ACTIVITY -
Make your reply a word-for-word repeat of the records.

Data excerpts
Content starts

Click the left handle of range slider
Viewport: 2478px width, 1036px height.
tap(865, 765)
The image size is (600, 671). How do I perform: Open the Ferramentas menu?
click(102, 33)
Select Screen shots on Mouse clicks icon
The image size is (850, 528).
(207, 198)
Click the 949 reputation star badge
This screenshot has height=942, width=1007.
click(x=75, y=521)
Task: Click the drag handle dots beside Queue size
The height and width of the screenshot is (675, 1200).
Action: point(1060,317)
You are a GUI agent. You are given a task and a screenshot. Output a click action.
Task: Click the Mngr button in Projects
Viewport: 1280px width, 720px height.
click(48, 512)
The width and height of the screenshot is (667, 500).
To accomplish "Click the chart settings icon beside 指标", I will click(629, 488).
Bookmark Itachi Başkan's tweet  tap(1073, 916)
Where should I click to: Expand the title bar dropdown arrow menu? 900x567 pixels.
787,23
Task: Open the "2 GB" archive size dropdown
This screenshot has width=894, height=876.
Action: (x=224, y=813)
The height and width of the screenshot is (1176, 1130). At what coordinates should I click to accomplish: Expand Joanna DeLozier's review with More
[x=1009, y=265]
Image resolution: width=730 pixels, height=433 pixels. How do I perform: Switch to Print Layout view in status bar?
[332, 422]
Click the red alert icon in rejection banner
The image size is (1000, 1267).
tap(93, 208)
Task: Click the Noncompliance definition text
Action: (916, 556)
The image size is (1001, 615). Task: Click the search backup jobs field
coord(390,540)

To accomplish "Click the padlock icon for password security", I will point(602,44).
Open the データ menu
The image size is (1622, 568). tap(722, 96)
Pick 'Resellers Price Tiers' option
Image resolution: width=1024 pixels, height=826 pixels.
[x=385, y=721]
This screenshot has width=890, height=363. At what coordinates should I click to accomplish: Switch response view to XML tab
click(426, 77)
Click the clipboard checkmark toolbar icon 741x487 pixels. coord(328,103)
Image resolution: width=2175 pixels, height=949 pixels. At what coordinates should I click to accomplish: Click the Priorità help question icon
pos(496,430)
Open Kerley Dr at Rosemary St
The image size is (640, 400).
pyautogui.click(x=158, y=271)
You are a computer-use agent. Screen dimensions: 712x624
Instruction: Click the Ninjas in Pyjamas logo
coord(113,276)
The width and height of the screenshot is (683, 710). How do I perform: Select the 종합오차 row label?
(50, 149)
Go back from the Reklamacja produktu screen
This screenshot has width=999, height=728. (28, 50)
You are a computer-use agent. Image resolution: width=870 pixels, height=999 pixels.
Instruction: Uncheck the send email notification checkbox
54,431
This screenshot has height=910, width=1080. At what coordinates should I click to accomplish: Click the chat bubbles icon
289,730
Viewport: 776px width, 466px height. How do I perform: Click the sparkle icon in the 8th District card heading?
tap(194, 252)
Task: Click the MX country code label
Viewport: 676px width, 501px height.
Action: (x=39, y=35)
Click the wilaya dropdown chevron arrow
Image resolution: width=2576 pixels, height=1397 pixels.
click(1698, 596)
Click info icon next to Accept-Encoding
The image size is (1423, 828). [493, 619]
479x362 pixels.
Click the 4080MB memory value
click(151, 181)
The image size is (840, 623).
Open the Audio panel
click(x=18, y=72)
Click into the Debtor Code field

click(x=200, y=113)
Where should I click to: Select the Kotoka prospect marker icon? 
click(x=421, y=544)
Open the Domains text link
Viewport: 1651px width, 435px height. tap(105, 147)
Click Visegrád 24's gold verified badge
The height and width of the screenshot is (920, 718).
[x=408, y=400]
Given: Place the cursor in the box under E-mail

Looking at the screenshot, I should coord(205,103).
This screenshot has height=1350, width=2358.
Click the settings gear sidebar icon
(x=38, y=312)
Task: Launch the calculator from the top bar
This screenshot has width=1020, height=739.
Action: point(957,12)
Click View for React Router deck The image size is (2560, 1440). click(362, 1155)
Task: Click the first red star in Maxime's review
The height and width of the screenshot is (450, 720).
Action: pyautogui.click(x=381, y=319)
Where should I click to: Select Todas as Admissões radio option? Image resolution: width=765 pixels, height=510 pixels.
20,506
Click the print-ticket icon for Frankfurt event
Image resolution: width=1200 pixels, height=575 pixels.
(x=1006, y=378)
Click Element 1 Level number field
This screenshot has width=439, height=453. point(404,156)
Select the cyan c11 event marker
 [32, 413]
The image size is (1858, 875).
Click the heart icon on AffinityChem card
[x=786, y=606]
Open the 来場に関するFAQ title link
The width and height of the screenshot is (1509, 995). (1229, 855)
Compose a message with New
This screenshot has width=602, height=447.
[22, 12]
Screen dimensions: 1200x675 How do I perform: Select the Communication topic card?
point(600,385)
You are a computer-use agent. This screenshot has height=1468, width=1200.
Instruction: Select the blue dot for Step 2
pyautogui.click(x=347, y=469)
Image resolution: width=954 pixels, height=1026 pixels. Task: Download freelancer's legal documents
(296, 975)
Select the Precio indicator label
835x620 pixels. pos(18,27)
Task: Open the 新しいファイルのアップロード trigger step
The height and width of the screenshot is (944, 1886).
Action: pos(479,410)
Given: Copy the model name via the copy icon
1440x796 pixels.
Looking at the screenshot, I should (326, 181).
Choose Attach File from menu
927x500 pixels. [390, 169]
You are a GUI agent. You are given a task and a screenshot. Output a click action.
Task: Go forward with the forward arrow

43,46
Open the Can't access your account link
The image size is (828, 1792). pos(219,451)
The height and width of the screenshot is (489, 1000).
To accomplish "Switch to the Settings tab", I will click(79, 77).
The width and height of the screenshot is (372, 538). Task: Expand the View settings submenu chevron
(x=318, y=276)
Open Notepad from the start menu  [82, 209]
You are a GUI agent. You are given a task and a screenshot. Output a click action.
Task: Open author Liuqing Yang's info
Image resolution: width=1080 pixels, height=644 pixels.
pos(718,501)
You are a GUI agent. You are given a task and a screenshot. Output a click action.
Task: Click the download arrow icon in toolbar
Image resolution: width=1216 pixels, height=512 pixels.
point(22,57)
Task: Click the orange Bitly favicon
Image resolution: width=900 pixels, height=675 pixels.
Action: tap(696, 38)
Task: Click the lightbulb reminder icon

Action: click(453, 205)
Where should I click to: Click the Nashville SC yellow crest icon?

Content ends

RESPONSE TO THE TASK -
Click the left handle of range slider
Viewport: 2478px width, 1036px height.
tap(865, 765)
The image size is (600, 671). How do I perform: Open the Ferramentas menu?
click(102, 33)
Select Screen shots on Mouse clicks icon
The image size is (850, 528).
(207, 198)
Click the 949 reputation star badge
This screenshot has height=942, width=1007.
click(x=75, y=521)
Task: Click the drag handle dots beside Queue size
The height and width of the screenshot is (675, 1200).
Action: point(1060,317)
You are a GUI agent. You are given a task and a screenshot. Output a click action.
Task: Click the Mngr button in Projects
Viewport: 1280px width, 720px height.
click(48, 512)
The width and height of the screenshot is (667, 500).
To accomplish "Click the chart settings icon beside 指标", I will click(629, 488).
Bookmark Itachi Başkan's tweet  tap(1073, 916)
Where should I click to: Expand the title bar dropdown arrow menu? 900x567 pixels.
787,23
Task: Open the "2 GB" archive size dropdown
This screenshot has width=894, height=876.
Action: (x=224, y=813)
The height and width of the screenshot is (1176, 1130). At what coordinates should I click to accomplish: Expand Joanna DeLozier's review with More
[x=1009, y=265]
Image resolution: width=730 pixels, height=433 pixels. How do I perform: Switch to Print Layout view in status bar?
[332, 422]
Click the red alert icon in rejection banner
The image size is (1000, 1267).
tap(93, 208)
Task: Click the Noncompliance definition text
Action: (916, 556)
The image size is (1001, 615). Task: Click the search backup jobs field
coord(390,540)

To accomplish "Click the padlock icon for password security", I will point(602,44).
Open the データ menu
The image size is (1622, 568). tap(722, 96)
Pick 'Resellers Price Tiers' option
Image resolution: width=1024 pixels, height=826 pixels.
[x=385, y=721]
This screenshot has width=890, height=363. At what coordinates should I click to accomplish: Switch response view to XML tab
click(426, 77)
Click the clipboard checkmark toolbar icon 741x487 pixels. coord(328,103)
Image resolution: width=2175 pixels, height=949 pixels. At what coordinates should I click to accomplish: Click the Priorità help question icon
pos(496,430)
Open Kerley Dr at Rosemary St
The image size is (640, 400).
pyautogui.click(x=158, y=271)
You are a computer-use agent. Screen dimensions: 712x624
Instruction: Click the Ninjas in Pyjamas logo
coord(113,276)
The width and height of the screenshot is (683, 710). How do I perform: Select the 종합오차 row label?
(50, 149)
Go back from the Reklamacja produktu screen
This screenshot has width=999, height=728. (28, 50)
You are a computer-use agent. Image resolution: width=870 pixels, height=999 pixels.
Instruction: Uncheck the send email notification checkbox
54,431
This screenshot has height=910, width=1080. At what coordinates should I click to accomplish: Click the chat bubbles icon
289,730
Viewport: 776px width, 466px height. How do I perform: Click the sparkle icon in the 8th District card heading?
tap(194, 252)
Task: Click the MX country code label
Viewport: 676px width, 501px height.
Action: (x=39, y=35)
Click the wilaya dropdown chevron arrow
Image resolution: width=2576 pixels, height=1397 pixels.
click(1698, 596)
Click info icon next to Accept-Encoding
The image size is (1423, 828). [493, 619]
479x362 pixels.
Click the 4080MB memory value
click(151, 181)
The image size is (840, 623).
Open the Audio panel
click(x=18, y=72)
Click into the Debtor Code field

click(x=200, y=113)
Where should I click to: Select the Kotoka prospect marker icon? 
click(x=421, y=544)
Open the Domains text link
Viewport: 1651px width, 435px height. tap(105, 147)
Click Visegrád 24's gold verified badge
The height and width of the screenshot is (920, 718).
[x=408, y=400]
Given: Place the cursor in the box under E-mail

Looking at the screenshot, I should coord(205,103).
This screenshot has height=1350, width=2358.
Click the settings gear sidebar icon
(x=38, y=312)
Task: Launch the calculator from the top bar
This screenshot has width=1020, height=739.
Action: point(957,12)
Click View for React Router deck The image size is (2560, 1440). click(362, 1155)
Task: Click the first red star in Maxime's review
The height and width of the screenshot is (450, 720).
Action: pyautogui.click(x=381, y=319)
Where should I click to: Select Todas as Admissões radio option? Image resolution: width=765 pixels, height=510 pixels.
20,506
Click the print-ticket icon for Frankfurt event
Image resolution: width=1200 pixels, height=575 pixels.
(x=1006, y=378)
Click Element 1 Level number field
This screenshot has width=439, height=453. point(404,156)
Select the cyan c11 event marker
 [32, 413]
The image size is (1858, 875).
Click the heart icon on AffinityChem card
[x=786, y=606]
Open the 来場に関するFAQ title link
The width and height of the screenshot is (1509, 995). (1229, 855)
Compose a message with New
This screenshot has width=602, height=447.
[22, 12]
Screen dimensions: 1200x675 How do I perform: Select the Communication topic card?
point(600,385)
You are a computer-use agent. This screenshot has height=1468, width=1200.
Instruction: Select the blue dot for Step 2
pyautogui.click(x=347, y=469)
Image resolution: width=954 pixels, height=1026 pixels. Task: Download freelancer's legal documents
(296, 975)
Select the Precio indicator label
835x620 pixels. pos(18,27)
Task: Open the 新しいファイルのアップロード trigger step
The height and width of the screenshot is (944, 1886).
Action: pos(479,410)
Given: Copy the model name via the copy icon
1440x796 pixels.
Looking at the screenshot, I should (326, 181).
Choose Attach File from menu
927x500 pixels. [390, 169]
You are a GUI agent. You are given a task and a screenshot. Output a click action.
Task: Go forward with the forward arrow

43,46
Open the Can't access your account link
The image size is (828, 1792). pos(219,451)
The height and width of the screenshot is (489, 1000).
To accomplish "Switch to the Settings tab", I will click(79, 77).
The width and height of the screenshot is (372, 538). Task: Expand the View settings submenu chevron
(x=318, y=276)
Open Notepad from the start menu  [82, 209]
You are a GUI agent. You are given a task and a screenshot. Output a click action.
Task: Open author Liuqing Yang's info
Image resolution: width=1080 pixels, height=644 pixels.
pos(718,501)
You are a GUI agent. You are given a task and a screenshot. Output a click action.
Task: Click the download arrow icon in toolbar
Image resolution: width=1216 pixels, height=512 pixels.
point(22,57)
Task: Click the orange Bitly favicon
Image resolution: width=900 pixels, height=675 pixels.
Action: tap(696, 38)
Task: Click the lightbulb reminder icon

Action: click(453, 205)
Where should I click to: Click the Nashville SC yellow crest icon?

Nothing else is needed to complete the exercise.